At $t=0$ $\omega=0$ and let $\theta ={ \theta }_{ i }$

So $C=-mg lsin{\theta}_{i}$

So $I\frac { { \omega }^{ 2 } }{ 2 } =mgsin\theta \frac { l }{ 2 }-mg lsin{\theta}_{i}$

or $\frac { m{ l }^{ 2 } }{ 3 } \frac { { \omega }^{ 2 } }{ 2 } =mgsin\theta \frac { l }{ 2 } -mgsin{ \theta }_{ i }l$

or ${ \omega }^{ 2 }=\frac { 3\left\{ gsin\theta -2gsin{ \theta }_{ i } \right\} }{ l }$

or $\frac { d\theta }{ dt } =\sqrt { \frac { 3\left\{ gsin\theta -2gsin{ \theta }_{ i } \right\} }{ l } }$

or $\frac { \sqrt { l } }{ \sqrt { 3\left\{ gsin\theta -2gsin{ \theta }_{ i } \right\} } } d\theta =dt$

or $\sqrt { \frac { l }{ 3g } } \int _{ { \theta }_{ i } }^{ 0 }{ \frac { d\theta }{ \sqrt { \left\{ sin\theta -2sin{ \theta }_{ i } \right\} } } } =t$

Am I right till here?
How to solve this integral?

 

[voko]

You have a sign error in the first equation, which then results in negative kinetic energy and other weirdness. Remember, the usual convention is "counter-clockwise is positive".

 

[Orodruin]

or $I\frac { { d }^{ 2 }\theta }{ { dt }^{ 2 } } =mgcos\theta \frac { l }{ 2 }$

But I don't know how to solve this second order differential equation.

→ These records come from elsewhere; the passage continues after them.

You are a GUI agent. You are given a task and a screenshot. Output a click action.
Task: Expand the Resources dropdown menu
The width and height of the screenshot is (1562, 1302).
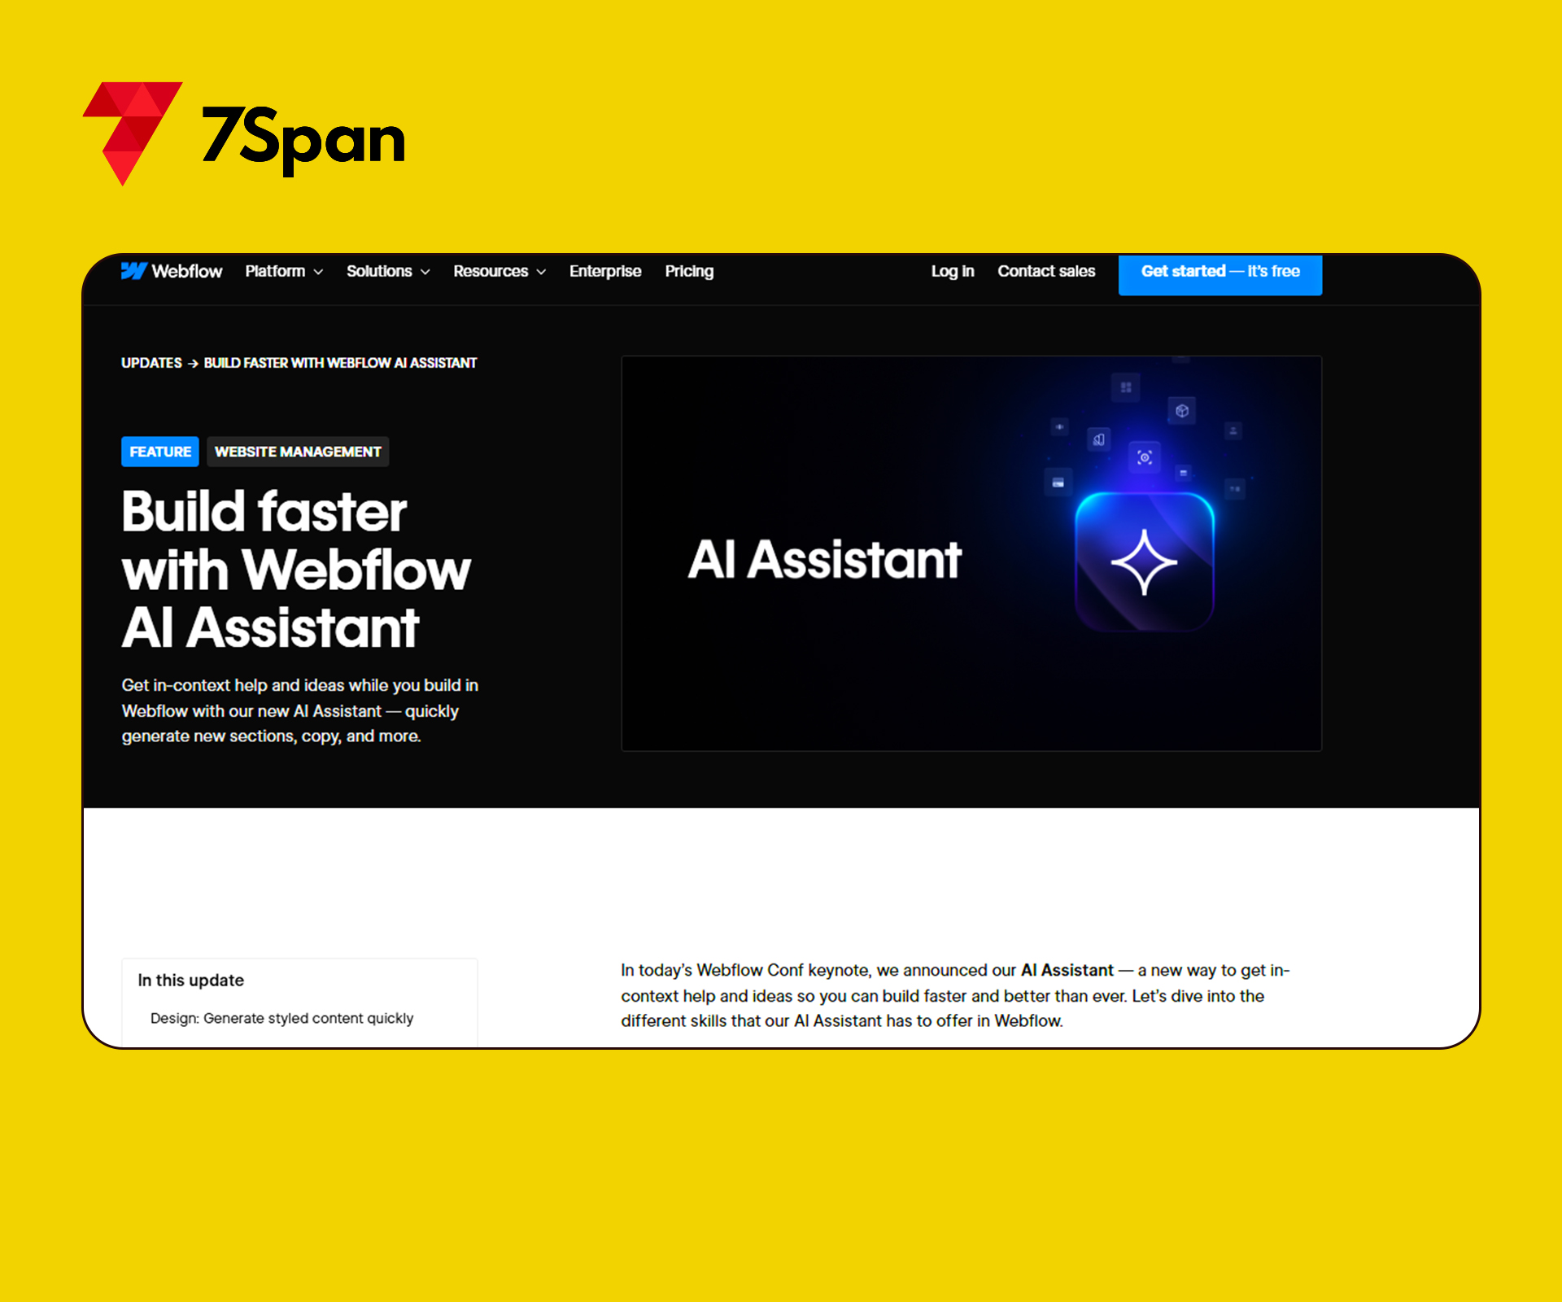pyautogui.click(x=500, y=273)
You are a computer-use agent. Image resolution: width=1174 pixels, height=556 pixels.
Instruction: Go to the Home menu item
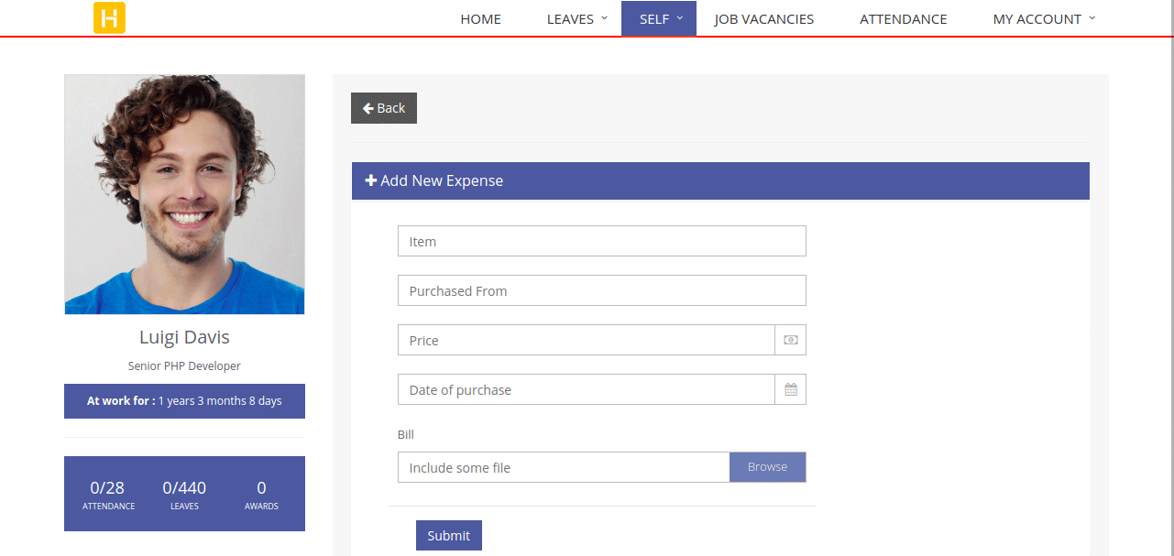(x=480, y=18)
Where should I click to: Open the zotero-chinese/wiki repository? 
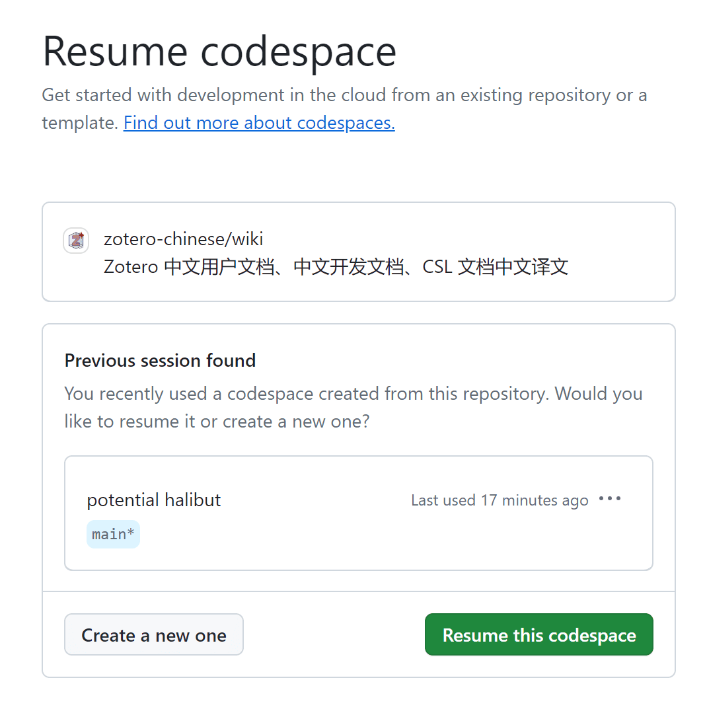184,239
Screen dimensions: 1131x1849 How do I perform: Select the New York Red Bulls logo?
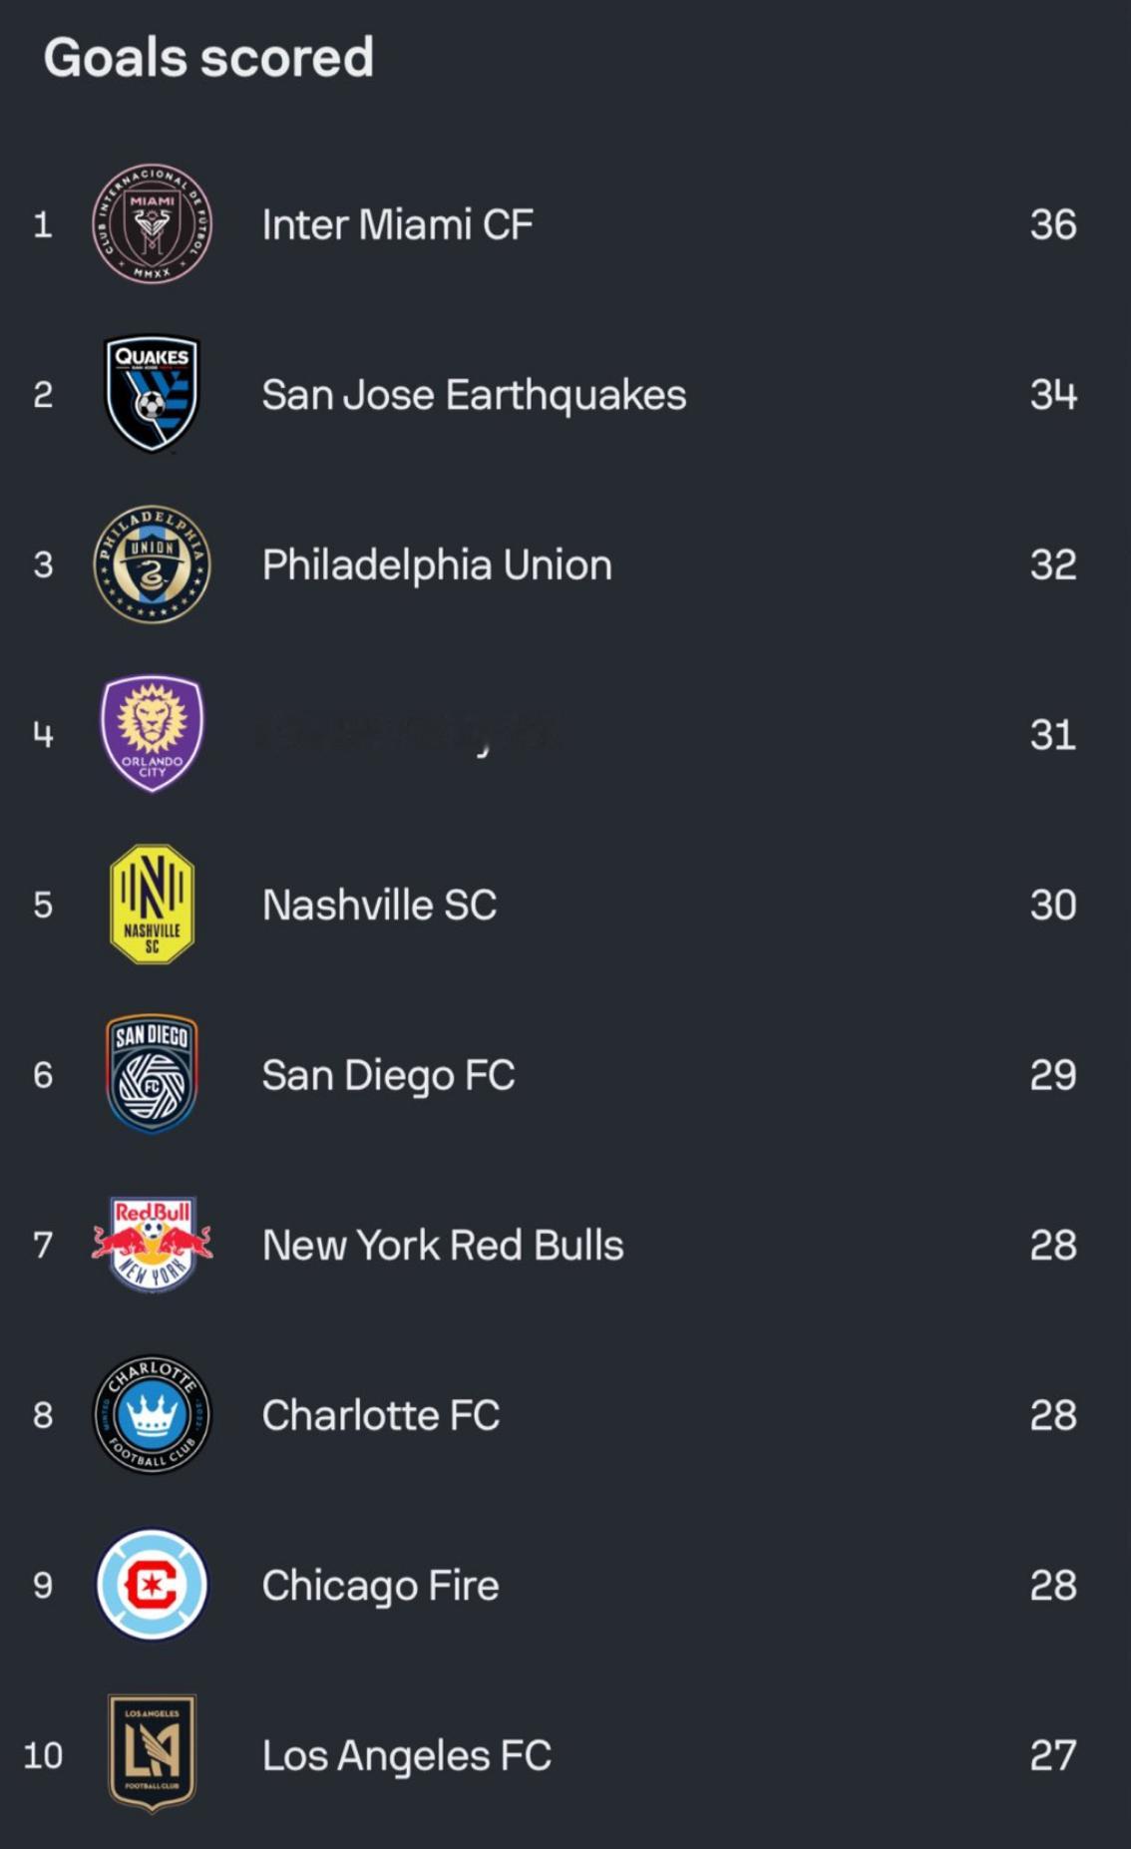coord(152,1245)
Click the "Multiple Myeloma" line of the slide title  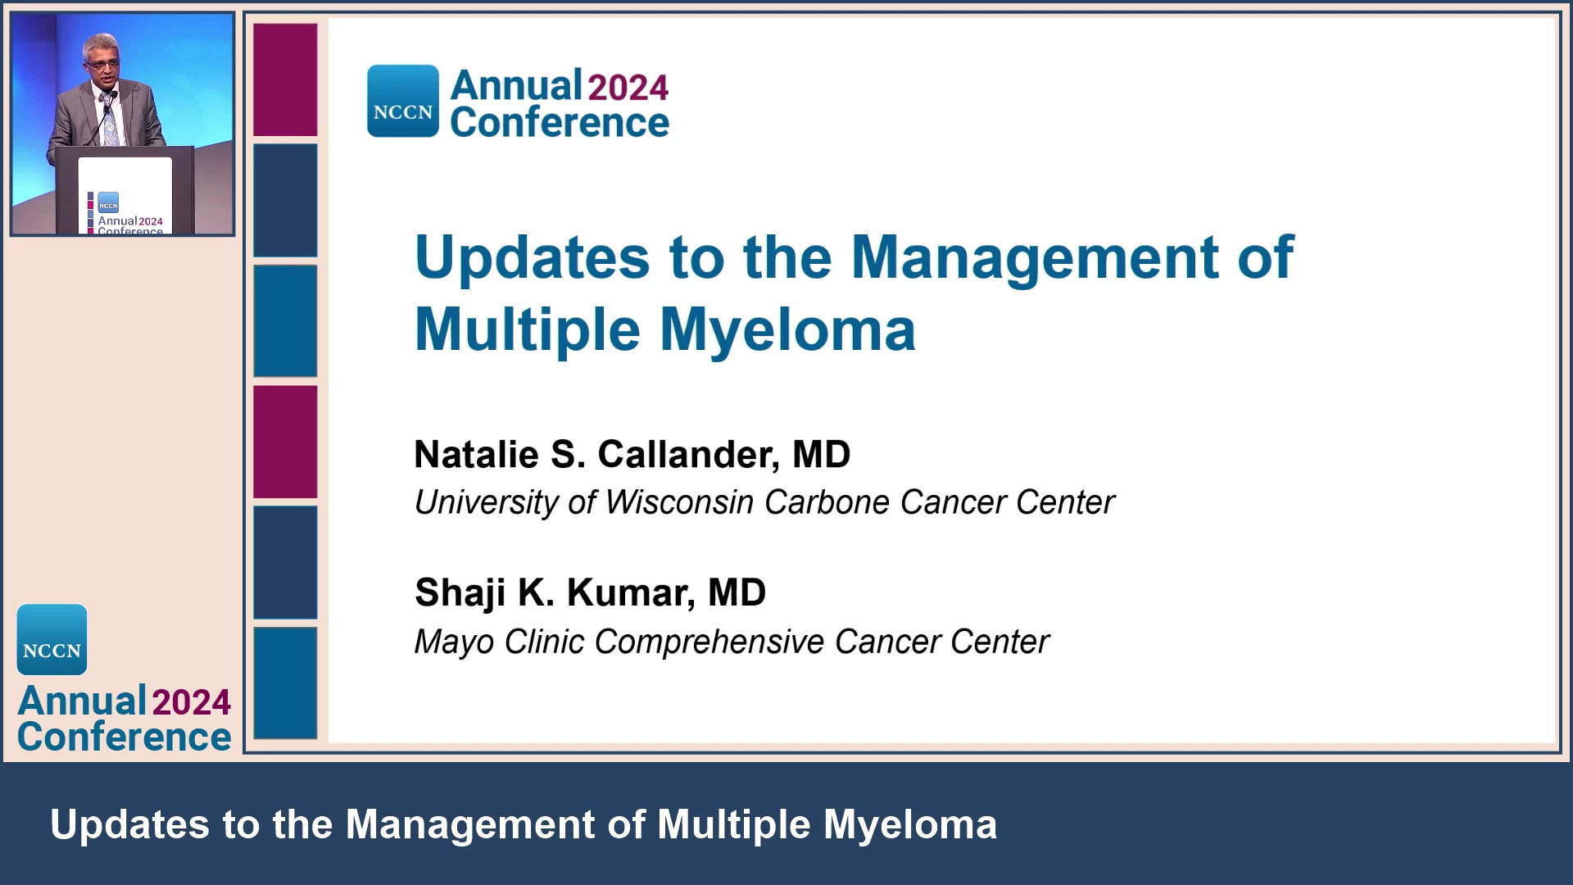tap(664, 329)
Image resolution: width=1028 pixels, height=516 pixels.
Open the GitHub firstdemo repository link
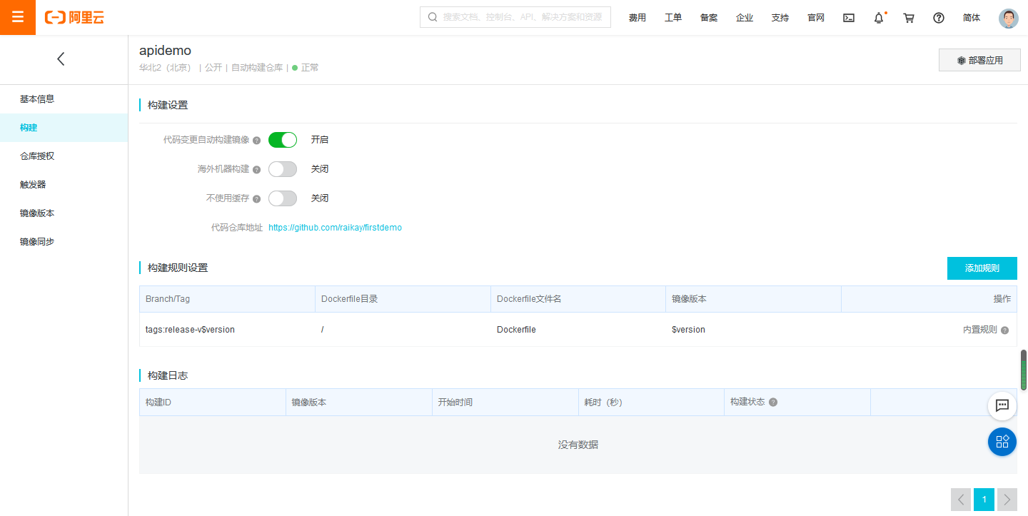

Just to add to what voko already said. Do you remember what we did in the chain-slipping-off-the-table thread? (see post #68 in that thread: Chain hanging from a table) That was a slightly more complicated differential equation, but we found a function we could multiply with to make both sides of the form $\dot{y}(t)f(y(t))$, where $f$ is a function. Can you think of something that multiplied with the RHS of your equation makes the RHS on this form?

 

[voko]

Can you think of something that multiplied with the RHS of your equation makes the RHS on this form?

I believe Satvik did just that, albeit with a typo in LaTeX.

 

[Orodruin]

I believe Satvik did just that, albeit with a typo in LaTeX.

You are right. I guess I was confused by him first saying he did not know how to solve it and then going on to solve it ...

 

[ehild]

You made a mistake: the integration constant is C=-mgl/2 sin(theta_i)

I would name the angle enclosed with the vertical as theta. In that case, $\omega^2 =\frac {3g}{l}\left(\cos(\theta)-\cos(\theta_i)\right)$
The initial theta is very small and the problem text want you to estimate the time of fall. So you can approximate cos(theta)=1. (Actually, it is 0.9999995 )
So you have $\omega^2=\frac{3g}{l}(1-cos(\theta))$
Here is the next trick: $1-cos(\theta)=2 \sin^2(\theta/2)$
Can you continue from here?

ehild

 

[Satvik Pandey]

I have a confusion. Can't we assume clockwise as a positive?
I mean does't it depends upon us whether to choose clockwise positive or anti clockwise positive?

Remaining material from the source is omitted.